La delibera 223/2026/R/eel avvia un percorso per superare il vincolo del contratto unico

Sei davanti alla bolletta della luce e pensi: «Casa mia, la pompa di calore, la colonnina dell’auto… ma possibile che debba pagare tutto allo stesso modo?». In molti si sono posti lo stesso dubbio. Perché mai la corrente che fa girare la lavatrice dovrebbe costare quanto quella che ricarica l’auto, quando i consumi – e le ore in cui avvengono – sono così diversi? La risposta, che finora era un «perché il contratto è uno solo», sta per cambiare. Proprio la scorsa settimana, il 25 giugno, l’Arera ha dato il via a un percorso che potrebbe mandare in pensione quella risposta. Con la delibera 223/2026/R/eel, l’Autorità ha avviato un procedimento regolatorio per attuare diverse nuove disposizioni in materia di contratti per le forniture di energia elettrica, autoconsumo diffuso e PPA (Power Purchase Agreement).

Tradotto: se in futuro vorrai un contratto a prezzo fisso per l’auto elettrica che carichi di notte e un altro a prezzo variabile per il resto della casa, potresti farlo senza dover installare un secondo contatore. La direzione è tracciata. Ma cosa serve perché diventi realtà?

La delibera che cambia le regole del gioco

Nel complesso, le misure puntano ad ampliare i diritti dei clienti. Questo non è un dettaglio da addetti ai lavori. Significa che un condominio potrebbe avere un contratto per l’illuminazione delle parti comuni e uno diverso per le pompe di calore centralizzate, ottimizzando i costi in base ai profili di consumo. Significa che un’azienda agricola con un impianto fotovoltaico potrebbe vendere l’energia autoprodotta con un PPA e al contempo tenere un contratto di backup per i momenti di bassa produzione. La flessibilità, insomma, non è solo un vantaggio teorico: tocca i soldi veri, quelli che escono dal conto corrente ogni mese.

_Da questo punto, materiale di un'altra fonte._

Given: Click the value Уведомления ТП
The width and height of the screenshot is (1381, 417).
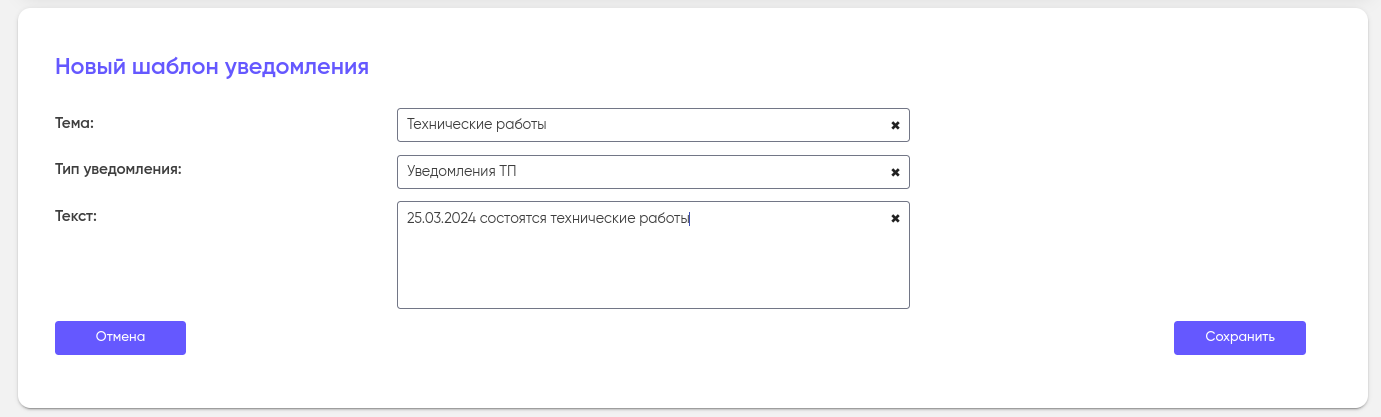Looking at the screenshot, I should [462, 172].
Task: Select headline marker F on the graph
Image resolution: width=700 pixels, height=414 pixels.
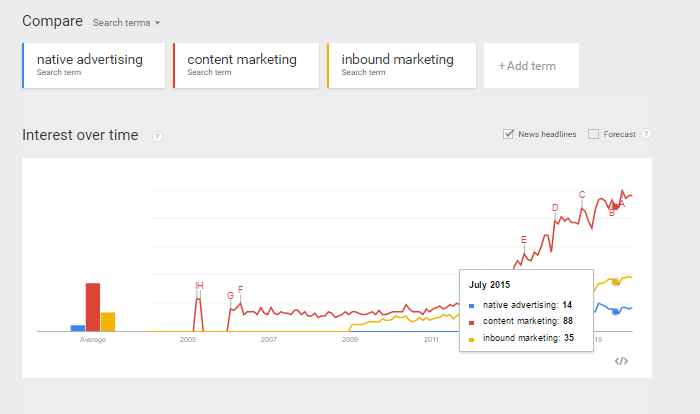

Il procedimento avviato dall’Arera non è una legge già in vigore, ma un percorso regolatorio che definirà nei prossimi mesi i dettagli operativi: come si divideranno i costi di rete, chi sarà responsabile delle misurazioni, quali obblighi avranno i venditori nell’offrire contratti multipli. Sono i classici nodi che fanno la differenza tra una bella idea e una soluzione praticabile. Ma il segnale politico è chiaro: il modello del contratto unico non è più un dogma.

Contratti più liberi, ma con la coda dell’occhio al Medio Oriente

Proprio mentre il mercato interno si apre a più libertà per i consumatori, dalla scena internazionale arriva un campanello d’allarme che suggerisce di non farsi troppe illusioni sui prezzi. L’Unità di Vigilanza Energetica sta monitorando i mercati con attenzione, in considerazione della recente escalation geopolitica in Medio Oriente e dei possibili effetti sui mercati energetici. L’ente pubblica bollettini periodici sul sito di Arera, utili a famiglie, imprese e operatori per capire se e quando le tensioni internazionali si tradurranno in rincari.

Avere la possibilità di gestire più contratti sullo stesso contatore è una buona notizia, ma la convenienza reale dipenderà da quanto costerà l’energia domani. Un contratto flessibile per l’auto elettrica può trasformarsi in una trappola se il prezzo all’ingrosso schizza per una crisi geopolitica. Il messaggio non è «state fermi», ma «informatevi». Confrontare le offerte, tenere d’occhio i segnali del mercato e scegliere con cognizione di causa resta l’unico modo per trasformare una norma scritta in un risparmio vero. La flessibilità dei contratti è un’opportunità concreta, ma per coglierla servirà studiare bene le condizioni e non distrarsi quando il contesto internazionale manda segnali.